= Beginning of Section =
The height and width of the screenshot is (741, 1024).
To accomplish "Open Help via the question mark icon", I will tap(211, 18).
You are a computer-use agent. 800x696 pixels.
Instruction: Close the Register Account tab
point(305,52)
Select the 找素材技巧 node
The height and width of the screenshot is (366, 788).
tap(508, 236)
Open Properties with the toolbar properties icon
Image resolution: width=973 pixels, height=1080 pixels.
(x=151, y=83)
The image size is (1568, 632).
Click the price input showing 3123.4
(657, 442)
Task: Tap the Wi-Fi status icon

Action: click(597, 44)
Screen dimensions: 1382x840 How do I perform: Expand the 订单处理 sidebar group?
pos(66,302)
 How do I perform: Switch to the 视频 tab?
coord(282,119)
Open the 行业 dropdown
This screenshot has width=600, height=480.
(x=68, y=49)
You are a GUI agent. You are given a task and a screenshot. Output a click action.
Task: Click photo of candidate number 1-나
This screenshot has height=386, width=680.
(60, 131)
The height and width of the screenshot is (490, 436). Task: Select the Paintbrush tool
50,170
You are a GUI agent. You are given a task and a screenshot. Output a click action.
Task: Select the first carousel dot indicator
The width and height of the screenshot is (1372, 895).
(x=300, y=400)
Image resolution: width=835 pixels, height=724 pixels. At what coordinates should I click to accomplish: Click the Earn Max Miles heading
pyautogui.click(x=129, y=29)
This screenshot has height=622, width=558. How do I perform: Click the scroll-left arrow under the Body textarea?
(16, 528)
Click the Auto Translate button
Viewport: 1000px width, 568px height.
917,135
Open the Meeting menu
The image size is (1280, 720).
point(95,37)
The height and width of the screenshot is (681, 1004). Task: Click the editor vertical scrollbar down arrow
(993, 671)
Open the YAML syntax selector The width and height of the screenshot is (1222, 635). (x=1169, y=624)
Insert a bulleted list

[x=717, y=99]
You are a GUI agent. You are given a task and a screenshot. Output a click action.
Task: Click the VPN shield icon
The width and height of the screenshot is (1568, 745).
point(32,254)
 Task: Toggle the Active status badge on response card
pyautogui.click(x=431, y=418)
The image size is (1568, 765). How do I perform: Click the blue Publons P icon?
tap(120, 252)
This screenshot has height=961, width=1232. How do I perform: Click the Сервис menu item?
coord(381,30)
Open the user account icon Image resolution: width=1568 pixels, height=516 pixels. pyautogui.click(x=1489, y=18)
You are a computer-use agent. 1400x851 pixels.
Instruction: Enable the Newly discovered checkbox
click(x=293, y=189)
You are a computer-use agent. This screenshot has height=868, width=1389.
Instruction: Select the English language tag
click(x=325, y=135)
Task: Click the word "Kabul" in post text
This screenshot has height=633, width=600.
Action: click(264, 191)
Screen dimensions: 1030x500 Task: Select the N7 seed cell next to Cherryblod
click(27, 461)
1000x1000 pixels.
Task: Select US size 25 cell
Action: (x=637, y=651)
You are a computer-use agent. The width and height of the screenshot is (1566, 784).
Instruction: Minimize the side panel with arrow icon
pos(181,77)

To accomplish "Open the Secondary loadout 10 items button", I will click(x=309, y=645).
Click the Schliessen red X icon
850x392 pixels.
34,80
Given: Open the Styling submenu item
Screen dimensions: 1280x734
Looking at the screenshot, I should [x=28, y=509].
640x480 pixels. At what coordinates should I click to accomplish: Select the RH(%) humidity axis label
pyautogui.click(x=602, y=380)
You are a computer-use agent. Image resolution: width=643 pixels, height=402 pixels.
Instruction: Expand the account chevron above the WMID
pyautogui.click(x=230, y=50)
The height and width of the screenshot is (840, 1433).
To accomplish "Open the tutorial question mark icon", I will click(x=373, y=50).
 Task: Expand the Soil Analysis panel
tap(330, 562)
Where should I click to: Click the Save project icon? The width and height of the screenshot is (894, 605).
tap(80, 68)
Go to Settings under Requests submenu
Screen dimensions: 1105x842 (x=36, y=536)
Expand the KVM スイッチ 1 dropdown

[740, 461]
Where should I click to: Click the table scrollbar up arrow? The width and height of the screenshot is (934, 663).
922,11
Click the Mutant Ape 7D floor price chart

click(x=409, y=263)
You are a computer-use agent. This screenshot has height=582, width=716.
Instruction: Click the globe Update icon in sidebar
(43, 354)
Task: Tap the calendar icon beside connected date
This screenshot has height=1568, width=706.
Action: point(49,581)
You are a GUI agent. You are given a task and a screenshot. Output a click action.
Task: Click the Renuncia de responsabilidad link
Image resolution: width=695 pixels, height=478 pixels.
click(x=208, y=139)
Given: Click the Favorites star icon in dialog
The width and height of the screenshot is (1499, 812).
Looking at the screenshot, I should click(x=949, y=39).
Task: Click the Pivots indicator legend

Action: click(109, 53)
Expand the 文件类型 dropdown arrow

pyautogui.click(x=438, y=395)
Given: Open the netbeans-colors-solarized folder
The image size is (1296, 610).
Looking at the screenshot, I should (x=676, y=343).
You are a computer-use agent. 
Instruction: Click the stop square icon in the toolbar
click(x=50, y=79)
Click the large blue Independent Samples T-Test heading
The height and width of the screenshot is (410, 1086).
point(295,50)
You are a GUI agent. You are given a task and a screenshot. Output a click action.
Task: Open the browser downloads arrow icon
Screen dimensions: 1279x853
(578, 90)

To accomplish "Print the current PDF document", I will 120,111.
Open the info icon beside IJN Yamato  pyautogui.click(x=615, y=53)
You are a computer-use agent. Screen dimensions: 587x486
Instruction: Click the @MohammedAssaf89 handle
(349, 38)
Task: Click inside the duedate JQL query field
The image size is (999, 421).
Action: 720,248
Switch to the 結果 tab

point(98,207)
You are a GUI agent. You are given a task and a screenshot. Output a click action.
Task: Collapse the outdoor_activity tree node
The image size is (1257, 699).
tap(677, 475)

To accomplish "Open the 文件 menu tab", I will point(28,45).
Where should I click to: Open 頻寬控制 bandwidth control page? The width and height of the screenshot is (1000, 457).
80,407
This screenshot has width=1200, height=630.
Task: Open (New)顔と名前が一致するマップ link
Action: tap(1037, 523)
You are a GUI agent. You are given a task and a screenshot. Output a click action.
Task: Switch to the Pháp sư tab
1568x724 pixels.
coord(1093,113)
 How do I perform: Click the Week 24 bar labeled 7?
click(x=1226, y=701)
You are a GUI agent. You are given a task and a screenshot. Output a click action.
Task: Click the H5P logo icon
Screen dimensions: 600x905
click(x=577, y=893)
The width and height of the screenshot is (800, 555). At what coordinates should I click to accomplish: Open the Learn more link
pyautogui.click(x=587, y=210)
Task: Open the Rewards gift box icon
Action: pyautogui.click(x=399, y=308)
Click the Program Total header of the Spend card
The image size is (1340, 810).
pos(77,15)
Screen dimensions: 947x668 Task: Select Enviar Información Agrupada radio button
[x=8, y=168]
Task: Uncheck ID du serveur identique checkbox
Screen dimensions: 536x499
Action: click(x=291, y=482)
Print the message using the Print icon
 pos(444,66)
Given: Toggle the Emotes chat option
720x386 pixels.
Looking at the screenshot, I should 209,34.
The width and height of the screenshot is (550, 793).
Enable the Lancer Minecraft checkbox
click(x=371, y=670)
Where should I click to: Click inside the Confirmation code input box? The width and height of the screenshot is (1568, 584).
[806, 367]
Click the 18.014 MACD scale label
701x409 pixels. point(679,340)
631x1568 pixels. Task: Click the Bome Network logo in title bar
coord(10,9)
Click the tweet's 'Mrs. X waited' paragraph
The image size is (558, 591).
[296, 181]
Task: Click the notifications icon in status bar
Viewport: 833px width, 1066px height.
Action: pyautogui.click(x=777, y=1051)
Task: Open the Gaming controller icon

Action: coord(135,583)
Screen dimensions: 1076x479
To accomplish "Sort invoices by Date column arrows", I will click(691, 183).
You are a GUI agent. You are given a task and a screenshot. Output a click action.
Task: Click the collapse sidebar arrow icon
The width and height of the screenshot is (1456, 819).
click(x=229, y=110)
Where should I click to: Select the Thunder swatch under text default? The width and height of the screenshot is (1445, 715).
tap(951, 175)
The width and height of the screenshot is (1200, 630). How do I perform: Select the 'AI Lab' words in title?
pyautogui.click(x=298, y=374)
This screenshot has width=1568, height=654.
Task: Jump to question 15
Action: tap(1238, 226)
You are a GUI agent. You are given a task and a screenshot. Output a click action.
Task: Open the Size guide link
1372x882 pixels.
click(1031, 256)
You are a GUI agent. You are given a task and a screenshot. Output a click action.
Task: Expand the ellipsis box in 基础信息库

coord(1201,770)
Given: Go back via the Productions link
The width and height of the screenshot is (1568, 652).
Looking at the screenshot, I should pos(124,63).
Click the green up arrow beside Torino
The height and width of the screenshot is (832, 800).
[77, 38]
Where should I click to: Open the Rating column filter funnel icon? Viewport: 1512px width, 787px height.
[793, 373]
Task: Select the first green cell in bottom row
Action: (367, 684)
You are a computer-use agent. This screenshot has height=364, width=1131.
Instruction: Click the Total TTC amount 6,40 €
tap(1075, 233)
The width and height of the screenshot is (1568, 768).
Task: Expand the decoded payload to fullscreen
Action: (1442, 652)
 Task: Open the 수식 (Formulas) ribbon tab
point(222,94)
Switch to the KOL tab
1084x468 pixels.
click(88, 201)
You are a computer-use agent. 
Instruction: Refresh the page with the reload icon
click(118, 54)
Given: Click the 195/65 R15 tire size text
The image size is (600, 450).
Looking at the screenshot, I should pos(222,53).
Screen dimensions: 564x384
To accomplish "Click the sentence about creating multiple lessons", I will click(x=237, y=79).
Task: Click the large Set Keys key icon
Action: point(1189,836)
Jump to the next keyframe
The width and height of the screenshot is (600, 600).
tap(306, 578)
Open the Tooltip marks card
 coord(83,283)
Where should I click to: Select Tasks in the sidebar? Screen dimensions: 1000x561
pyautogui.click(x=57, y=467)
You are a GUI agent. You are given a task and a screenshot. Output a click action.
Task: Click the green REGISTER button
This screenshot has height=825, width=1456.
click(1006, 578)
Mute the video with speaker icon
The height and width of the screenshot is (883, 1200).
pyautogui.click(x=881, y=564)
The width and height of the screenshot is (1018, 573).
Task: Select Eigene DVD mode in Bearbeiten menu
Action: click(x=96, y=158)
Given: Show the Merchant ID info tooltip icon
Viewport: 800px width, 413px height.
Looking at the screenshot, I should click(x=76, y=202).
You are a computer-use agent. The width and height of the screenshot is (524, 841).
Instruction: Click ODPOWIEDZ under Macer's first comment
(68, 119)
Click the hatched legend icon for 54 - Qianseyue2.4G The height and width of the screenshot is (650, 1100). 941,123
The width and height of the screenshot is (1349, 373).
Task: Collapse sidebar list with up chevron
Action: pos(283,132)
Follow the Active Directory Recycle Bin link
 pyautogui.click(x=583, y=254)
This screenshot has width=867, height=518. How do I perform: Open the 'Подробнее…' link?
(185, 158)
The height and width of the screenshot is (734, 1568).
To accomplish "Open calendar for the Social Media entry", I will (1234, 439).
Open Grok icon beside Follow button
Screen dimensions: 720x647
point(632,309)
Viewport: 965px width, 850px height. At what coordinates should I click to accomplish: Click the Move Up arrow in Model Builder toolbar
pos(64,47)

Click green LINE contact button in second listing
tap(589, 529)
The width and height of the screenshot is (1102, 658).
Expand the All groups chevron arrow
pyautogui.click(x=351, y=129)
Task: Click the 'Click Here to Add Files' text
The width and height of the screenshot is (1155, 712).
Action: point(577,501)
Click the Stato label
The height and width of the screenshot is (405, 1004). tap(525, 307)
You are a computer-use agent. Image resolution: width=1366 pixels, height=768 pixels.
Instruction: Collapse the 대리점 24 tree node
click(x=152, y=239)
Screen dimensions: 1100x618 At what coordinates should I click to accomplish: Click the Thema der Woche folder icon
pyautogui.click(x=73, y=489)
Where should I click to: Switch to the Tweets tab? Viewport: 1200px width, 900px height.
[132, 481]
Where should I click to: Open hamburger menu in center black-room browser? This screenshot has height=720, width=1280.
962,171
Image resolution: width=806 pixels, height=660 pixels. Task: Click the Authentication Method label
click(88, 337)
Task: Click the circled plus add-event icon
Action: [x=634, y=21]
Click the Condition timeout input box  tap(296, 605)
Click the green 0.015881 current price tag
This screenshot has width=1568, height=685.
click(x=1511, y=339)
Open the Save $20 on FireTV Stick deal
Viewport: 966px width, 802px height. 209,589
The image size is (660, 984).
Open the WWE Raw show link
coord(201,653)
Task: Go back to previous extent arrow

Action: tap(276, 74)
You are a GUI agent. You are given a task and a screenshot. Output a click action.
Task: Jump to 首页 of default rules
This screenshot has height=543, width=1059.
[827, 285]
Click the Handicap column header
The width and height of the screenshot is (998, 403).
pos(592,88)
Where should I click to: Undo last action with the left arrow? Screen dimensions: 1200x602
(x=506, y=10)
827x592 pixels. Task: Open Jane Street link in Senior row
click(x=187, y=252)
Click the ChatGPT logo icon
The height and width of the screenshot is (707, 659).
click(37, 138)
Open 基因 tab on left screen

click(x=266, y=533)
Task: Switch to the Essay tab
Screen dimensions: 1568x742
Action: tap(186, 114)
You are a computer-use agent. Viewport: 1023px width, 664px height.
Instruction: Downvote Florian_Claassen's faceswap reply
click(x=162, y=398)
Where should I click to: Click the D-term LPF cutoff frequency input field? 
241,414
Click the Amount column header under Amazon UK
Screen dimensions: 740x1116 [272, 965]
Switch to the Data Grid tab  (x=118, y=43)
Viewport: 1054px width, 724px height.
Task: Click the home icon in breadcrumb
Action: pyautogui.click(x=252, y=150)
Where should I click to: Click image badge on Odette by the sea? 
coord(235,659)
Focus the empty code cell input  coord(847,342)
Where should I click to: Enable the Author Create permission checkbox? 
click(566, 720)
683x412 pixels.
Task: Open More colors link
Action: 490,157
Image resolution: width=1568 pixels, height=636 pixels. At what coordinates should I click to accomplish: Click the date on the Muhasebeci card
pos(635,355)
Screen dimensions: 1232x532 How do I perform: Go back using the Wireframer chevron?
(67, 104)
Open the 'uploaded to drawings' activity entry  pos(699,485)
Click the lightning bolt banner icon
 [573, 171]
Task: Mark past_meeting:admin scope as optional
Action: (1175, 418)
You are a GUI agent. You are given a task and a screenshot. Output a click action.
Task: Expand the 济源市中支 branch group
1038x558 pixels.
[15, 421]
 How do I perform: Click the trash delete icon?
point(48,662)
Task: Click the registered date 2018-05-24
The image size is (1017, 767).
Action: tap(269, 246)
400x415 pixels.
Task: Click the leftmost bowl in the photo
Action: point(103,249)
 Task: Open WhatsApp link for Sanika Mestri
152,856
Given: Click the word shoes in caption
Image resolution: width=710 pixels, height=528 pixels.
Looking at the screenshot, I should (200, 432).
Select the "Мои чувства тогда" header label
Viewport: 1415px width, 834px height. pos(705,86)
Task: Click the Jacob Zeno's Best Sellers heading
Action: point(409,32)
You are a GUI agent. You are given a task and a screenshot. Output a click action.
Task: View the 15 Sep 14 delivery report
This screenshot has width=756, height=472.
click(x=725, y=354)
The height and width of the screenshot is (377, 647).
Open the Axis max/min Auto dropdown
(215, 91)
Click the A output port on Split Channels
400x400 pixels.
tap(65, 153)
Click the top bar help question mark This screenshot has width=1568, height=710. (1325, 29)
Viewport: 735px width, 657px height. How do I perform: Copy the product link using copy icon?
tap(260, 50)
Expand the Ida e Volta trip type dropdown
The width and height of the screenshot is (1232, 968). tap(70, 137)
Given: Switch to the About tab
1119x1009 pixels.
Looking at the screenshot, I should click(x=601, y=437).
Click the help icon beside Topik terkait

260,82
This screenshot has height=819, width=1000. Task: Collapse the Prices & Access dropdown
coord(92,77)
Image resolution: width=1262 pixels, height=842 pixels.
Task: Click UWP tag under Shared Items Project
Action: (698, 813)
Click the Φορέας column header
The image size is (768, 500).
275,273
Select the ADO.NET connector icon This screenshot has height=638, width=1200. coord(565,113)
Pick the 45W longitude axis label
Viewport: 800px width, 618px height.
= End of Section =
* TASK BRIEF *
Look above for the line with "Click the Φορέας column header", then copy it and each later line exactly, stopping at the last line of the records.

* ANSWER SECTION *
Click the Φορέας column header
The image size is (768, 500).
275,273
Select the ADO.NET connector icon This screenshot has height=638, width=1200. coord(565,113)
Pick the 45W longitude axis label
Viewport: 800px width, 618px height.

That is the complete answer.